*What is required*. Write the next part of the article below about intercropping industrial hemp in loblolly pine plantations, starting right after its last sentence.

*Document excerpt*.
::::

Can industrial hemp be intercropped in pine plantations?

Land covers about 29% of the Earth’s surface and is an essential natural resource for the survivability and prosperity of humanity. As the human population continues to expand, land and other natural resources will begin to experience depletion.

I currently work with industrial hemp, and its recent legalization opened opportunities for hemp-based research. Knowing how precious land is, how can we incorporate industrial hemp without occupying more land?

A possible solution to this question is intercropping. This method involves growing two or more crops simultaneously on the same land. I’m researching whether industrial hemp can be intercropped with loblolly pine trees.

Illustration of two versions of pine planting
In a typical loblolly pine plantation, trees are planted with plenty of room to grow. The unused space could be used to grow industrial hemp – so Tyrik Cooper is studying the feasibility of this type of intercropping. Credit: Tyrik Cooper

Loblolly pine trees are of interest because they are the most abundant tree species in the southeastern US, which is where my university resides. Let’s look at how a loblolly pine plantation owner might consider the pros and cons of intercropping with hemp.

Most plantation owners are also business owners. In order to grow loblolly pines for lumber to be used in construction, they must be grown with enough room to grow into tall, straight trees. But there is 50ft x 20ft of unused land in the middle of each stand.

::::

*Data section*.
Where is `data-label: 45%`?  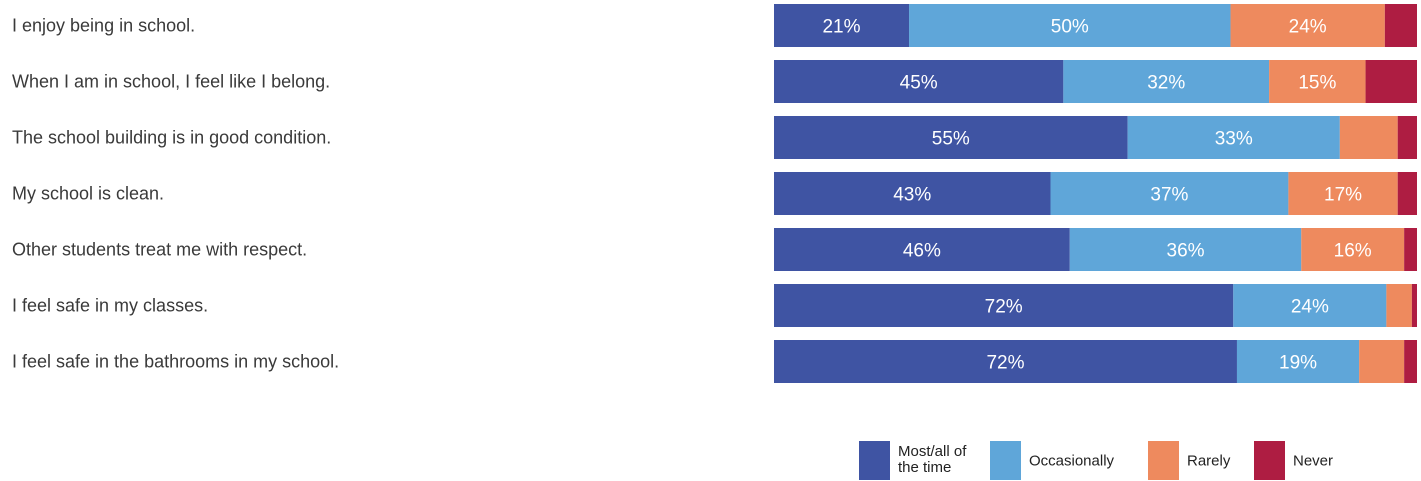
data-label: 45% is located at coordinates (919, 84).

::::

*Answer to this task*.
So, a good question to consider is why waste this space. With limited land surface on earth – and percentage that a plantation owner owns, wouldn’t they want to optimize how they use their land?

Intercropping the pine trees with industrial hemp adds another source of income. The crops don’t interfere with each other because they have different growing requirements. Now instead of having a plantation like the picture on the left of the above photo, your land now looks like the plantation on the right. This intercropping process has the intentions of promoting sustainability by utilizing all your land, and by doing so, rewarding you with profit from the products industrial hemp produces.

But, before we can recommend intercropping industrial hemp, we must make sure there wouldn’t be any harm done in the process.

three different types of soil in pots
Cooper collected soil from Jackson, NC, left (Norfolk loamy fine sand) and Raleigh, NC, middle (Cecil sandy loam). His control for the greenhouse study was potting soil, right. Credit: Tyrik Cooper

My research involved a greenhouse study to test the feasibility of growing hemp in loblolly pine soil. I collected soil from two different pine plantations: Jacksonville, NC and Raleigh, NC. The soil from Jacksonville, NC is identified as a Norfolk loamy fine sand and the soil from Raleigh, NC is recognized as a Cecil sandy loam. For my control group’s soil, I used regular potting soil.

I also observed any differences how the hemp plants grew in each soil type. I looked at shoot diameter, biomass (shoots/roots), nutrient levels in the soil, and the nutrient levels in the plants’ shoots/roots.

My results indicate that industrial hemp can be grown as a crop, intercropped in loblolly pine stands. In my study, potting soil gave the best results for hemp growth, but that didn’t mean the hemp did poorly in the plantation soils. I grew a total of eighteen plants (6 per soil type) and only one succumbed to death, which occurred in the Cecil series. My statistical analysis revealed there was no difference between growing industrial hemp in either of the pine plantation soils.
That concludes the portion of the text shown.